I think the logic right now is not necessarily to wait until the third trimester. The idea is to just give it during the course of the pregnancy, because we know that there's a maternal risk, right? If you have increased risk of hospitalizations and deaths and complications, preeclampsia. So you want to protect the mom as well as you want to protect the baby.
And we know that based on the antibody sustainability of these vaccines, they are present for months. So I think that if a pregnant woman gets the vaccine during their pregnancy earlier, they will still be able to benefit the child. Or pre-pregnancy.
So, you know, my last question that I have for you Racine is that, is there realistically any indication or contraindication for someone to not get the COVID vaccine in your understanding of the disease today? So there are very rare situations in which people have had prior severe reactions to any components specifically of the vaccine. These are very simple vaccines, but if there are reactions to portions of the vaccine, those are what we call contraindications. Those are very, very rare.
And that would be, there would be really very little way to sort of know. People have had reactions to the mRNA vaccines of what we call an anaphylaxis. And that's because of some of the preservatives or the chemicals that are present to sort of, you know, make sure that the vaccine is stable.
But I would say there are no contraindications. These are incredibly effective vaccines. And I think people should be, we should take full advantage.
The other thing is that there are some concerns legitimately about so quote neurological risks or myocarditis or infection or inflammation of the heart muscle. Again, if somebody has had a prior condition in which some of those diseases have been present, then they can talk with their doctor about the relative risks of the vaccines. But again, these vaccine adverse events are extremely rare, very rare.

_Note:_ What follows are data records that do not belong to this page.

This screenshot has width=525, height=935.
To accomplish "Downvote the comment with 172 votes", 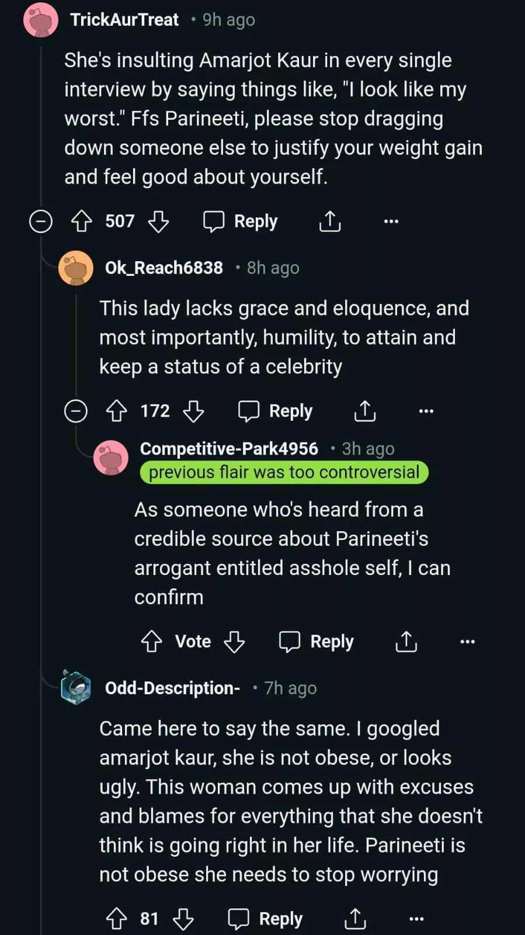I will 193,411.
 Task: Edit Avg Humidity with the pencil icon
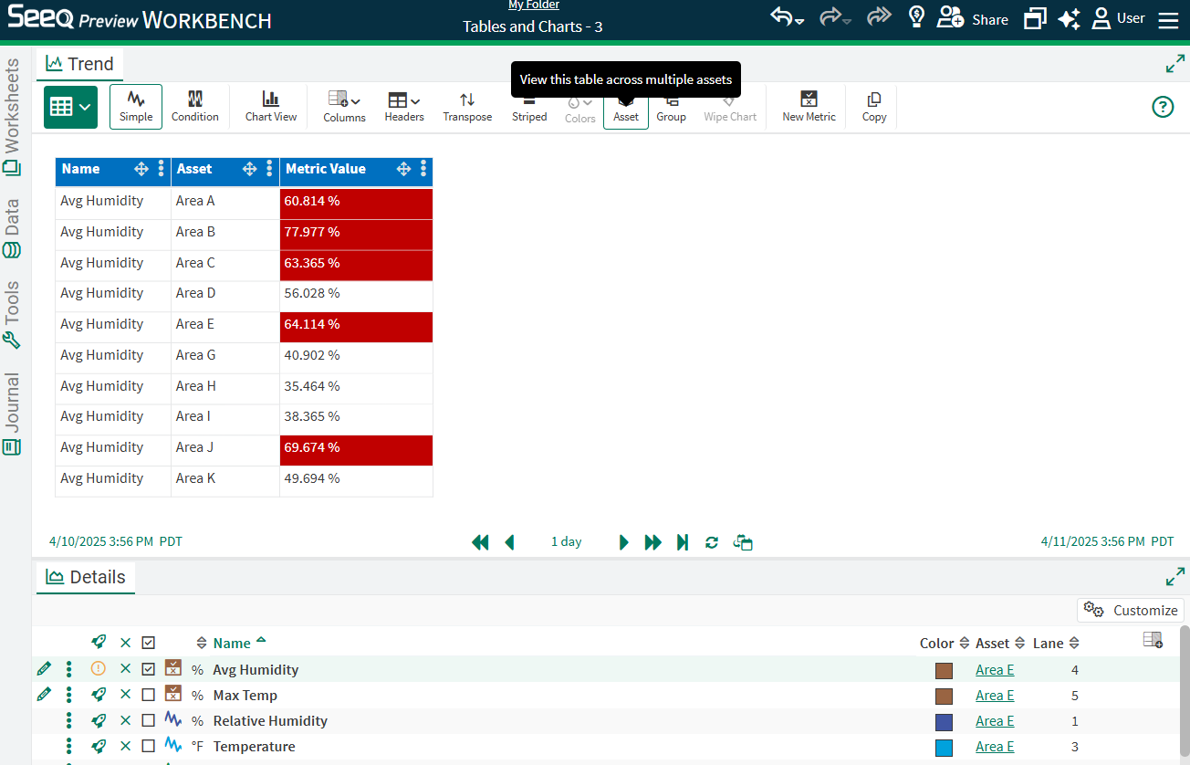pos(44,669)
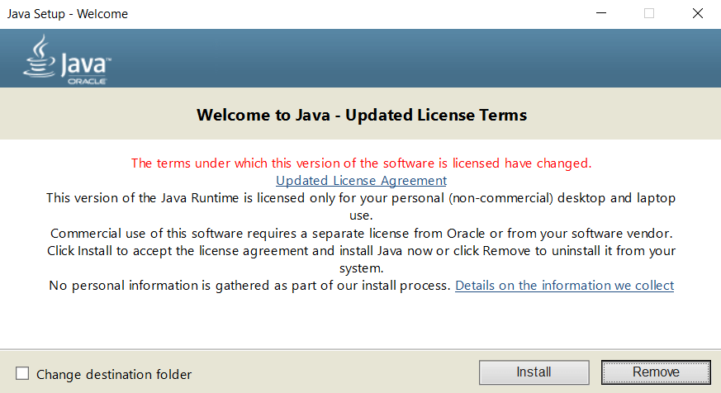Click the "Change destination folder" label text
This screenshot has width=721, height=393.
point(114,374)
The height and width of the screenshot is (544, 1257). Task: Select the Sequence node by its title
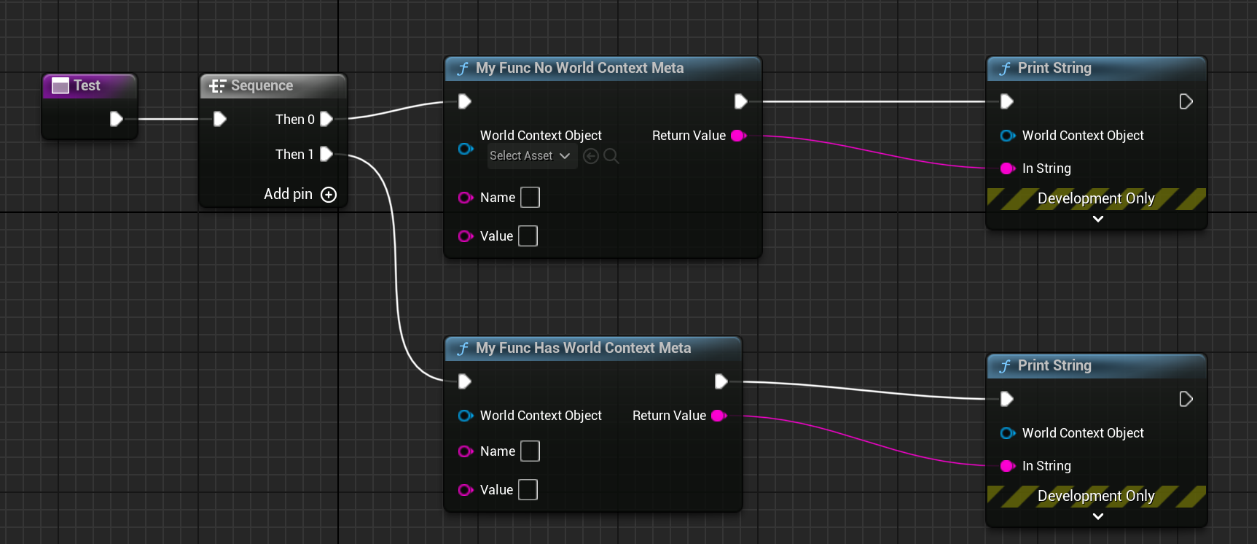click(262, 85)
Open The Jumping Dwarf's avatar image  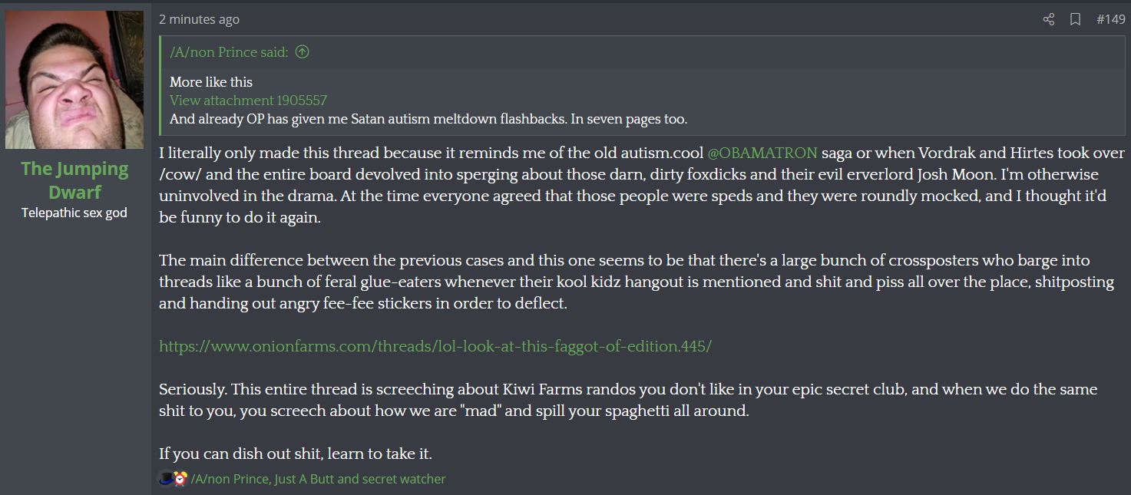(74, 80)
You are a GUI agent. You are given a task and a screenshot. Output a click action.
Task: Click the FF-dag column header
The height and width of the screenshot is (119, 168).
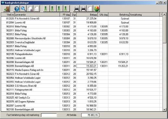pyautogui.click(x=65, y=15)
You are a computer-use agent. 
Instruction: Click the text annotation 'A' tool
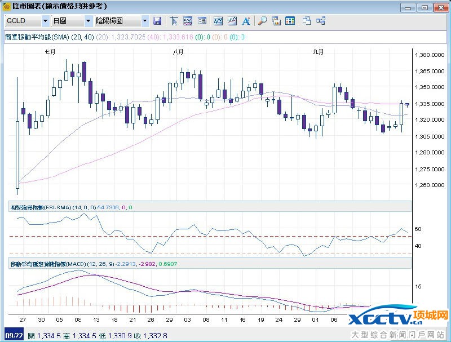pos(246,21)
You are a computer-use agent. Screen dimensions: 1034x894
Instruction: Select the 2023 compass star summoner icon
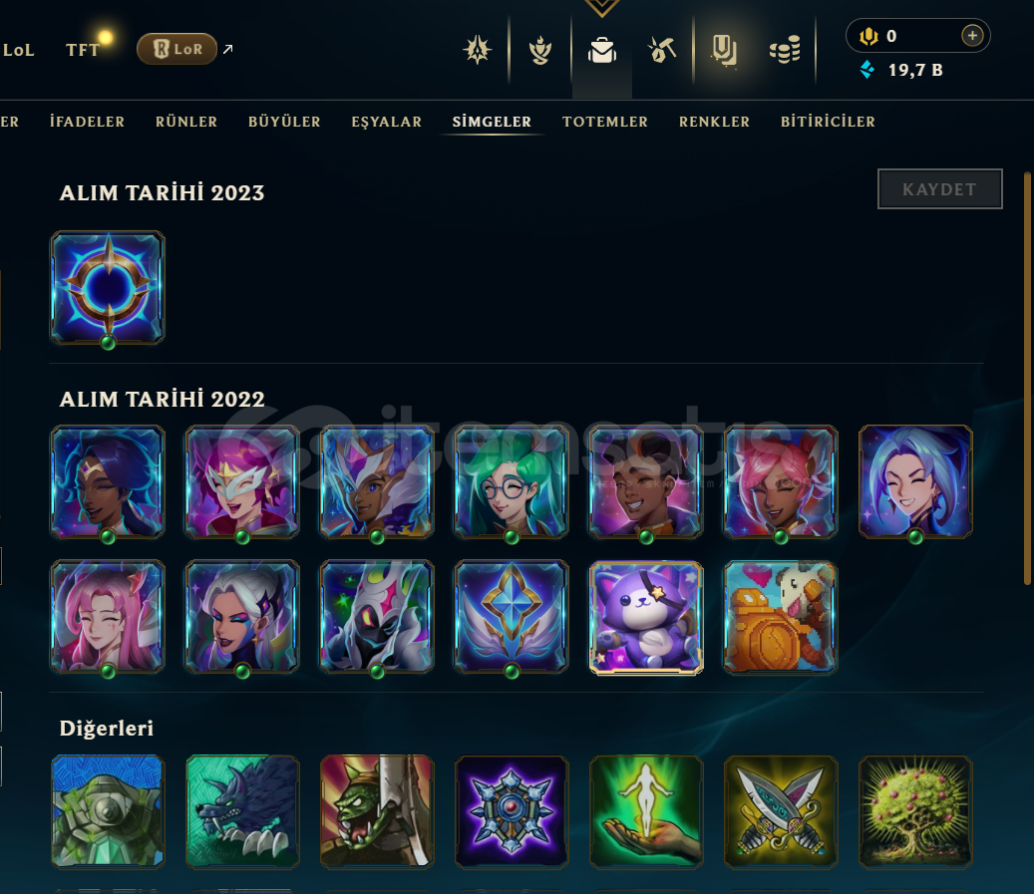[x=108, y=287]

They're happening in numbers of tens or twenties among millions of vaccine doses. So to summarize, of course, the COVID vaccine, absolutely no evidence that it causes infertility or complications in pregnancy. And if anything, of course, we're seeing that it dramatically reduces the risk of harm to mom and baby.
What we didn't talk about, Asim, just briefly is the risk to baby. How are these babies doing when mom gets COVID during pregnancy and particularly symptomatic? Right. So unlike other diseases like pertussis, where infants can actually get really, or influenza, where they can really get ill, in general, we know that the overall morbidity and mortality to children has been extremely low.
That said, with the increased transmission of Delta variant, there have been an unprecedented overall number of hospitalizations with kids, especially five of ages five and up. Now we fortunately have the vaccine to protect them as well. So I don't think that the risk to infants, per se, is of any serious magnitude.
But that said, we don't want children to be spreaders. And a lot of times they are often asymptomatic, you know, spreaders of virus to others. Well, Asim, you know, we could just keep talking and talking about COVID and vaccinations, such an important topic for our country and the world.
And I thank you for the time that you took out of your day to meet with us. I've been speaking with Dr. Asim Jani, who is not only a dear friend, but he is an infectious disease and medical epidemiologist specialist who has provided us with tremendous insights over the need for vaccinations for the diseases prior to pregnancy. Particularly, we talked about rubella, varicella, even measles, but tetanus, and of course, the flu and COVID.
Please speak with your OBGYN if you are interested in getting pregnant to protect you and baby. So I thank you for listening. And until next time, this is Dr. Mark Trolice.
Take care. Thank you. The information and opinions expressed in this podcast do not necessarily reflect those of ASRM and its affiliates.
These are provided as a source of general information and are not a substitute for consultation with a physician.